[Pixel coordinate grounding data]
====================
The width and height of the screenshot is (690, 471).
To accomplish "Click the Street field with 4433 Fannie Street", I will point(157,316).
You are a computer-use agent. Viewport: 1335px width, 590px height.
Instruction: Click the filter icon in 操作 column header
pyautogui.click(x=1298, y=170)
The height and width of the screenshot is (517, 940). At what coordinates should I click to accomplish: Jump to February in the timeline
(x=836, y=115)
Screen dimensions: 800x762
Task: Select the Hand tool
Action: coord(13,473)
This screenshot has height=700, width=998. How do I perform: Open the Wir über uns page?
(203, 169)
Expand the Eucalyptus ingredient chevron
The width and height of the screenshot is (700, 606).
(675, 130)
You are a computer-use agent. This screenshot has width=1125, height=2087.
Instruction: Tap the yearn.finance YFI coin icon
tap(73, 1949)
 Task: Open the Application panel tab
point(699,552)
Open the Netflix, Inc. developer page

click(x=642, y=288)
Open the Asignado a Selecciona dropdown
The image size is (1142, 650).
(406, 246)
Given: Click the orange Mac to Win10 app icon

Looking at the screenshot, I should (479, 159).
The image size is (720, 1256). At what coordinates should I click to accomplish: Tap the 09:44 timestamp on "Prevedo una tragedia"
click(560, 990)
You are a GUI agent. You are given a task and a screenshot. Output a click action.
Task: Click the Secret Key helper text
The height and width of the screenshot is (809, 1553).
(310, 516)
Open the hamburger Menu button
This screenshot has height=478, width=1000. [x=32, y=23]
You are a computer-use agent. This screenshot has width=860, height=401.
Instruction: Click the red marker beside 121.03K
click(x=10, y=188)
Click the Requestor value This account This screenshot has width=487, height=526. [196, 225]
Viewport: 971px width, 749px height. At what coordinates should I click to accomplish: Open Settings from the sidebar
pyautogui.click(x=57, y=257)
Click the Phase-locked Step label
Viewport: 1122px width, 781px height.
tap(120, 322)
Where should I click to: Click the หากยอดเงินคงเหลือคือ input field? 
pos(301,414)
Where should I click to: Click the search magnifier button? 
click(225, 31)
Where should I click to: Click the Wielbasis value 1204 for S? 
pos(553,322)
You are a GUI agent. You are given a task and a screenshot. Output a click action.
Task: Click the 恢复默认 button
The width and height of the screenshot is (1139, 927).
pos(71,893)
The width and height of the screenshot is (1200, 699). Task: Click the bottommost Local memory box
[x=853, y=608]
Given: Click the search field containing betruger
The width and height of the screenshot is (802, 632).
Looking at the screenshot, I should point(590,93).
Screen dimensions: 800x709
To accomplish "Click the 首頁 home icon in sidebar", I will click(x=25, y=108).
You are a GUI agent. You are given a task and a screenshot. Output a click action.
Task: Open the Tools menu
====================
▶ _Prompt_: Give the data again, exactly as written.

▶ _Answer for this exercise_:
The width and height of the screenshot is (690, 471).
To accomplish "Click the Street field with 4433 Fannie Street", I will point(157,316).
You are a computer-use agent. Viewport: 1335px width, 590px height.
Instruction: Click the filter icon in 操作 column header
pyautogui.click(x=1298, y=170)
The height and width of the screenshot is (517, 940). At what coordinates should I click to accomplish: Jump to February in the timeline
(x=836, y=115)
Screen dimensions: 800x762
Task: Select the Hand tool
Action: coord(13,473)
This screenshot has height=700, width=998. How do I perform: Open the Wir über uns page?
(203, 169)
Expand the Eucalyptus ingredient chevron
The width and height of the screenshot is (700, 606).
(675, 130)
You are a computer-use agent. This screenshot has width=1125, height=2087.
Instruction: Tap the yearn.finance YFI coin icon
tap(73, 1949)
 Task: Open the Application panel tab
point(699,552)
Open the Netflix, Inc. developer page

click(x=642, y=288)
Open the Asignado a Selecciona dropdown
The image size is (1142, 650).
(406, 246)
Given: Click the orange Mac to Win10 app icon

Looking at the screenshot, I should (479, 159).
The image size is (720, 1256). At what coordinates should I click to accomplish: Tap the 09:44 timestamp on "Prevedo una tragedia"
click(560, 990)
You are a GUI agent. You are given a task and a screenshot. Output a click action.
Task: Click the Secret Key helper text
The height and width of the screenshot is (809, 1553).
(310, 516)
Open the hamburger Menu button
This screenshot has height=478, width=1000. [x=32, y=23]
You are a computer-use agent. This screenshot has width=860, height=401.
Instruction: Click the red marker beside 121.03K
click(x=10, y=188)
Click the Requestor value This account This screenshot has width=487, height=526. [196, 225]
Viewport: 971px width, 749px height. At what coordinates should I click to accomplish: Open Settings from the sidebar
pyautogui.click(x=57, y=257)
Click the Phase-locked Step label
Viewport: 1122px width, 781px height.
tap(120, 322)
Where should I click to: Click the หากยอดเงินคงเหลือคือ input field? 
pos(301,414)
Where should I click to: Click the search magnifier button? 
click(225, 31)
Where should I click to: Click the Wielbasis value 1204 for S? 
pos(553,322)
You are a GUI agent. You are given a task and a screenshot. Output a click action.
Task: Click the 恢复默认 button
The width and height of the screenshot is (1139, 927).
pos(71,893)
The width and height of the screenshot is (1200, 699). Task: Click the bottommost Local memory box
[x=853, y=608]
Given: Click the search field containing betruger
The width and height of the screenshot is (802, 632).
Looking at the screenshot, I should point(590,93).
Screen dimensions: 800x709
To accomplish "Click the 首頁 home icon in sidebar", I will click(x=25, y=108).
You are a GUI agent. You are given a task and a screenshot. Output a click action.
Task: Open the Tools menu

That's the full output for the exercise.